Среди старицких подопечных Костицын особенно отличал гомельского учителя литературы Исакиева. Этот Исакиев был членом известного на всю страну объединения палиндромистов, одним из идеологов которого был Храмов. Он друг нашей родни – Михаила Стависского. С Храмовым вместе Исакиев проходил обвиняемым и по так называемому «большому процессу палиндромистов», причем оказался едва ли не главным фигурантом. Причина проста – при обыске у него изъяли почти стостраничную собственного сочинения палиндромную пьесу «Потоп», которую в Гомеле пытались поставить в местном драмтеатре, даже довели дело до генеральной репетиции, и лишь тогда обком спохватился. Суть пьесы сводилась к тому, что, едва гнев Божий иссяк, воды ушли, всё отыгралось назад. Человек не желал помнить о Всевышнем, снова грешил, не зная удержу. Исакиеву еще повезло, что он получил десять лет лагерей. Обвинения были серьезные, в числе их следующее: цель произведения, которое на равных можно читать слева направо и справа налево – убедить наших людей, что ход истории обратим и скоро Советская Россия вновь сделается романовской монархией.
Следователь был убежден, что сочинения палиндромистов есть прямой призыв, оправдание контрреволюции, попытка доказать, что она естественна и неизбежна.
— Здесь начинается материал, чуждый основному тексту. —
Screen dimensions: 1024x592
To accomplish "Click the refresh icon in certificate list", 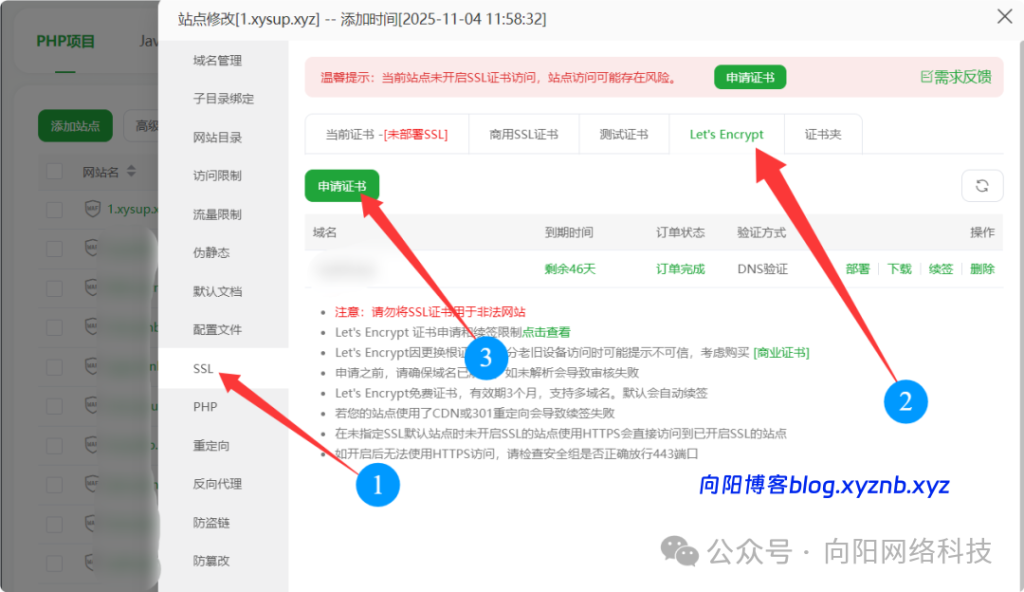I will coord(981,186).
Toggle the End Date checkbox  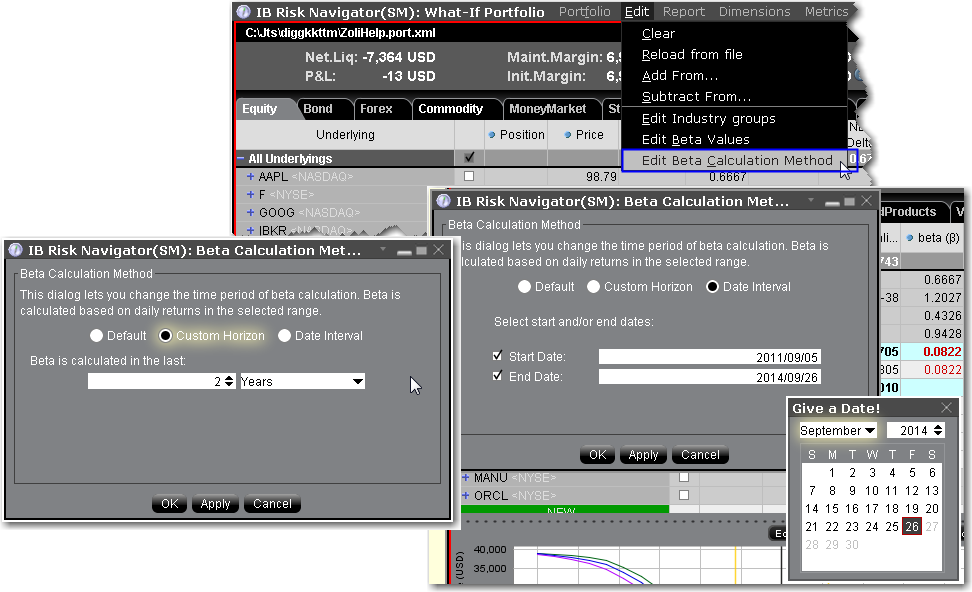(x=498, y=377)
Во время допросов, которые были очень тяжелые, Исакиев всё это на себя подписал и, оказавшись в лагере, продолжал додумывать то, в чем обвинялся. Прежде составление палиндромов было для него игрой, но теперь он видел, что в палиндромах и вправду скрыт большой политический смысл. Что это не просто порядок букв, выпавший, как кости, а нечто важное, идущее от Самого Всевышнего. Среди прочего рассказывал о греках, которые на своих могильных камнях делали палиндромные надписи, вдобавок ниже в нагробной плите выдалбливали чашу для воды, и она еще раз, как зеркало, оборачивала эпитафию.
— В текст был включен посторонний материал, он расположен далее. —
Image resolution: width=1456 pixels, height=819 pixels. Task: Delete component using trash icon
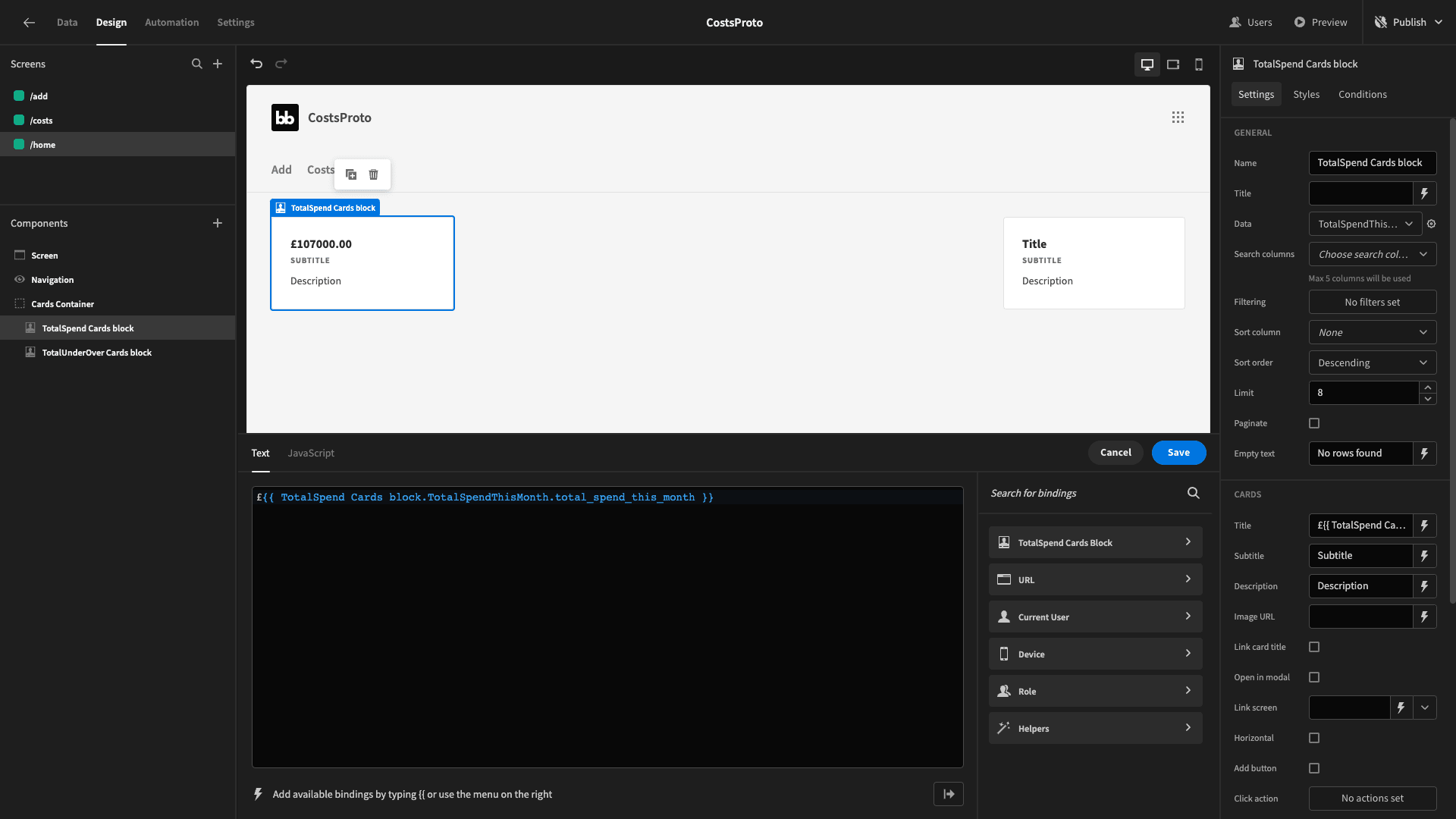(373, 174)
Брошенный вскользь намек следователя помог Исакиеву прийти к выводу, что освобождение крестьян при Александре II и наша революция есть Исход и Возвращение в Египет. Путь оттуда и путь туда всегда через Красное море, и дело милости Божьей, а то и случая, кто – евреи, или египтяне, или и те и другие погибнут, захлебнутся в его водах. Египтян он пока отложил, про евреев же говорил нам, что большая их часть, по-видимому, осталась. У ушедших была та же память о доме, о детстве, разрыв никому не дался легко, и сколько бы времени ни прошло, евреи продолжали мечтать, что соединятся, однажды снова сойдутся вместе. Но у каждого была своя правда, и это делило их, не давало сойтись. Конечно, Иерусалим вырастил веру, только на Земле Обетованной она развилась, вошла в настоящую силу, но Египет, а позже Вавилон не раз давали ей приют, спасали и народ, и память о Едином Боге. И вот, рассказывал Исакиев, постепенно он понял, что опасливость, страх подняться, бросив всё, уйти необходим не меньше, чем доверие к Богу. И тоска друг по другу тоже нужна, а между пусть будет Красное море и пустыня, которую не перейдешь и за два поколения.